İslam medeniyetinde ise eğitimin tezahürü bireylere daha çok bilişsel becerilerini geliştirmeleri için emir ve tavsiye şeklinde oldu. “İlim öğrenmek her erkeğe ve kadına farzdır.” hadisi ve “De ki; Hiç bilenlerle bilmeyenler bir olur mu?” ayetiyle ilimle hemhal olmanın diğer pek çok işten ve ibadetten üstün olduğu en üst düzeyde vurgulandı. İslam’da ilim öğrenmenin her kadın ve erkeğe farz tutulması, her ne kadar modern anlamda bir zorunlu eğitim olmasa da bir tür farklı zorunlu bilgi edinme, kendini ve Yaratanını(bilginin sahibini) tanıma sürecidir.
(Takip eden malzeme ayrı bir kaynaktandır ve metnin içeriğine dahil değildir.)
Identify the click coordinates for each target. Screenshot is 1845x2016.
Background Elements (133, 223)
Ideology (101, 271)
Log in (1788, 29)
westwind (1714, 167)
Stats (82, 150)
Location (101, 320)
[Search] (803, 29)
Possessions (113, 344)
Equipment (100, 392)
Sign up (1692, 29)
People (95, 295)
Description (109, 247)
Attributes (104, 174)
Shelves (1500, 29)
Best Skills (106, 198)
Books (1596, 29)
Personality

İlk paragrafta da değinildiği gibi farklı coğrafya ve zamanlarda farklılıklar olmasına karşın, Memlük(şimdi ki Mısır toprakları) dönemi Kahire’si ve Endülüs(şimdi ki İspanya toprakları) coğrafyalarında olduğu gibi kadınlar arasında bile eğitimin hayli yaygın olduğu örnekleri vardır.
İslam müellifleri nazarından konuya temas ettiğimizde; “El-Medinetü’l-Fazıla” müellifi Farabi ve “Mukaddime”’nin müellifi İbn-i Haldun ideal devletin ve medeniyetin temelini eğitimle, bilgiyle atabileceği görülür.
Ülkemizde 1824 yılından itibaren batının “aydınlanma” trendiyle batıya karşı bir hayret ve hayranlık duygusu meydana gelmiştir. Osmanlı devleti son asırlarda ülkede yaşanan bunalımlardan kurtulmak için çareyi batının ilerlemeci anlayışına bağlamıştır. Ne yazık ki batının teknolojisini, bilgisini transfer edeceğine, kültürünü ve medeniyetini ithal ederek sorunlara bir türlü çözüm mekanizmasını geliştirememiştir. Daha sonra İttihat ve Terakki cemiyeti işbaşına geçerek batıcı zihniyetiyle Osmanlı devletinin sonunu hızlandırmış ve cebri cumhuriyet rejiminin temelini fikren yani paradigmasal olarak atmıştır. Ecdadımız batılı sömürgeci ülkelerle Çanakkale’de ve batı cephesinde savaşarak memleketi müstemlekelerden kurtarırken rejimin yeni kurucuları gerçek kurtuluşu batıda gördüğü için John DEWEY ve ekibini eğitimin temel dinamiklerini belirlemeleri için özel davetiyeyle ve sınırsız imkânlarla ülkemize çağırmıştır. Bir taraftan cephede düşmanla savaş yapacaksın beri taraftan düşmanın kültür ve medeniyetini her türlü imtiyazla ithal edeceksin.
Sonuç olarak kendi inanç değerlerimizden, kültürümüzden, medeniyetimizden, gelenek ve ilkelerimizden tamamen kopuk ve yabancı bir eğitim anlayışı benimsendi. İnanç değerlerine, kültür ve medeniyetine yabancılaşan bir nesil yetiştirmek için kurucu kadro var gücüyle çalışarak bize meşum bir miras bıraktı. Ne yazık ki, yapılan her değişim ve palyatif çözümün bir türlü yaramıza merhem olamadığı müşahede edilmektedir.